Pam Petrow: We responded early and quickly to the economic and market changes over the past few years. Despite the recession there was still business to be won and we focused on those opportunities. Vector has had very positive results in spite of the recession. Therefore, we did not have the need to use acquisitions as a counterbalance to underperformance or to offset spikes in attrition. We were in the positive position of being able to continue our strategy of integrating high quality companies with talented people.
Brad Tolliver: We used to do more larger-scale projects, more integrated-style projects when the building industry was strong and booming. About two-and-a-half years ago we refocused back on RMR growth. As a result of that our RMR growth has been strong and regardless of the challenges of the economy we’re still having solid RMR growth years. In fact, we’re experiencing record organic growth and overall RMR growth. That caused us to refocus. We compensated in the right direction for the lack of the construction industry.
What are your acquisition plans for 2011, and how does it contrast with your organic growth initiatives?
Mahler: We have more prospective acquisitions now in our active working base, but we really feel that we can’t add more than one new location per year. Right now I have four companies in mind — one of those will close in 2011. If two of them came at me I would have to slow walk the other into 2012. You have to really make the people in that operation feel good and successful. Otherwise you just spent the money and you are not going to get the desired results. So we will do one new platform or location per year.
The fold-ins — smaller companies that want to sell their accounts that we fold into our 15 locations — if it were possible I would do one per week. Namely because these are high margin transactions. We have done more than 80 fold-ins. You are able to retain the best salespeople, the best technicians and keep none of the infrastructure. If their accounts average $30 per month in RMR, and your cost is $5 per month to monitor and bill, just think what that margin is.

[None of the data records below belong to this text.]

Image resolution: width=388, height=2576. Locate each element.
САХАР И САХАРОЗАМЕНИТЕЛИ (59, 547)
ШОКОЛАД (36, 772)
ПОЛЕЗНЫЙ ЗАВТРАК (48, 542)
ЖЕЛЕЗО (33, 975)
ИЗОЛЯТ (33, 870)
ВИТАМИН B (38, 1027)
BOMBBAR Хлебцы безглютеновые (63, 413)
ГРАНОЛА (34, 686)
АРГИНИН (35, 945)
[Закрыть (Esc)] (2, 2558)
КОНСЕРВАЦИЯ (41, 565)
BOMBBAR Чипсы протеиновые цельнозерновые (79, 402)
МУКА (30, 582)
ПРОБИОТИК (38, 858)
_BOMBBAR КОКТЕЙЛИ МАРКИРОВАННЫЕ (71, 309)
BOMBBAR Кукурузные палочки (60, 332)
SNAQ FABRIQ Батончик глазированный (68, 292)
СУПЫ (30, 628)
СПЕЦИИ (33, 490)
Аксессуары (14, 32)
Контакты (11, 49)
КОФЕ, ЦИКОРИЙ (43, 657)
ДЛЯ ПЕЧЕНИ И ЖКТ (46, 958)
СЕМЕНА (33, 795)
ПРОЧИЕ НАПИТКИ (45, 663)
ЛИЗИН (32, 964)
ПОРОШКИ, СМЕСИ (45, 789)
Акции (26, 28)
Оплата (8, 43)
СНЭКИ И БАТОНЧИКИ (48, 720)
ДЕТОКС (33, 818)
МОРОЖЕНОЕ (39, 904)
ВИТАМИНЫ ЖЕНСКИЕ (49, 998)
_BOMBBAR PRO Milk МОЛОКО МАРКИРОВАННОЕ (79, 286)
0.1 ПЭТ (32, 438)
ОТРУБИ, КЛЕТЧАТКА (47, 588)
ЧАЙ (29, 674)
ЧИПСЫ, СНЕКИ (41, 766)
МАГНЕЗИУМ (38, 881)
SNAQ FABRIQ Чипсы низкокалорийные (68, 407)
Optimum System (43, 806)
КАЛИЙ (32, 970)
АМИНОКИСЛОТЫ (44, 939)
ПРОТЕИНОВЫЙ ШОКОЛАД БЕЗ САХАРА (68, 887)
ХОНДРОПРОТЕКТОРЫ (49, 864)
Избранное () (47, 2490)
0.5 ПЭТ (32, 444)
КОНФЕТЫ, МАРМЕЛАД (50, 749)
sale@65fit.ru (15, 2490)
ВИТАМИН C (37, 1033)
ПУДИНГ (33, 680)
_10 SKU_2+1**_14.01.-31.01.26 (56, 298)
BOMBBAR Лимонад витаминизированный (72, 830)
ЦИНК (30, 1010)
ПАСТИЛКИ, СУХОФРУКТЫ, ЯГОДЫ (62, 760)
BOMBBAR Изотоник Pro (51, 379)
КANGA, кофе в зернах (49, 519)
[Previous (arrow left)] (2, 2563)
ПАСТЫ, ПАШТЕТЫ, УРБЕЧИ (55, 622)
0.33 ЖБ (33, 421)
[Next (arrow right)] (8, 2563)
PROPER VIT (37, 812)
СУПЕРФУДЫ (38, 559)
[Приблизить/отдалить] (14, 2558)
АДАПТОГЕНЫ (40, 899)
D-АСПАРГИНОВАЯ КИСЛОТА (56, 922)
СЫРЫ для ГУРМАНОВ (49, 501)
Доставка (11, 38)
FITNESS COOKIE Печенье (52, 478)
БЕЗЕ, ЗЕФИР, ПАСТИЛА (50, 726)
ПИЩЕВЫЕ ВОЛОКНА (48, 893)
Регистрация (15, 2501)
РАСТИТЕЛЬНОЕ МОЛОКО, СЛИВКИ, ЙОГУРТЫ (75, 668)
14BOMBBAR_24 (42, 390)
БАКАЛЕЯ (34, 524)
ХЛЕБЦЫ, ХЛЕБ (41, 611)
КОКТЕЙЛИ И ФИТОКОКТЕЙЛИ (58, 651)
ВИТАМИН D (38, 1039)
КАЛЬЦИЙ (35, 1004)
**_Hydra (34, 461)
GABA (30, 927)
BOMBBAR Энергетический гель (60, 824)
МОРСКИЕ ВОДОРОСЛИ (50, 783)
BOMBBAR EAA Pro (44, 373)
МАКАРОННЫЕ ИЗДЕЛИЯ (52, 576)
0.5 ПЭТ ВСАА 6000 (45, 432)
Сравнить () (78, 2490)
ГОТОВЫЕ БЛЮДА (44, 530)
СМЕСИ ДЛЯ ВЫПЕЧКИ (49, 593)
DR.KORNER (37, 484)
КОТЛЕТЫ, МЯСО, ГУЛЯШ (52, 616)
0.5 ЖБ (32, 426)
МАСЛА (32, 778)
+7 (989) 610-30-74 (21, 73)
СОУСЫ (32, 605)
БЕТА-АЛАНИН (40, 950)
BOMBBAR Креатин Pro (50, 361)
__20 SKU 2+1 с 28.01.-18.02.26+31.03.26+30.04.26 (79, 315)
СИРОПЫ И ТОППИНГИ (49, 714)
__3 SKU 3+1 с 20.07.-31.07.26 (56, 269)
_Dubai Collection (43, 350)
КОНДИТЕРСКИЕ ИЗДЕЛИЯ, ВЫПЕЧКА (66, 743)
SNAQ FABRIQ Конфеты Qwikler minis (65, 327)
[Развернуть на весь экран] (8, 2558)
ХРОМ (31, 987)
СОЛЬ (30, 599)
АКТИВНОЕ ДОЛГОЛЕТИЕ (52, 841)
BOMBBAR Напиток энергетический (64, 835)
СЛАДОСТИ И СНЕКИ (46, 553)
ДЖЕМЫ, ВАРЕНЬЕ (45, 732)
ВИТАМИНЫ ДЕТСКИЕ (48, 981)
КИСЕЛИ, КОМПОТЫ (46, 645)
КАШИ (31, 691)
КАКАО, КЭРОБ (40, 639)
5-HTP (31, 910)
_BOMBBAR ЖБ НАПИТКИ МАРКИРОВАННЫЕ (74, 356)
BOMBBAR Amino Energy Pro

Nuccio: For us it is lock and load. If we feel there is great opportunity, we are going to be aggressive. There are a lot of opportunities we still have in our [inventory of potential sellers] that we are going to pursue. We think the market and the pricing are right. We think the fits are right and it will continue to leverage our company, so internally we continue to create more internal sales and look at different channels. We look at what are the best opportunities to opening up new markets and our continued strategy of leveraging current infrastructure by adding a channel into it, or just more customers to sell to has worked really well in this economy for us. It has also worked well for the buyers.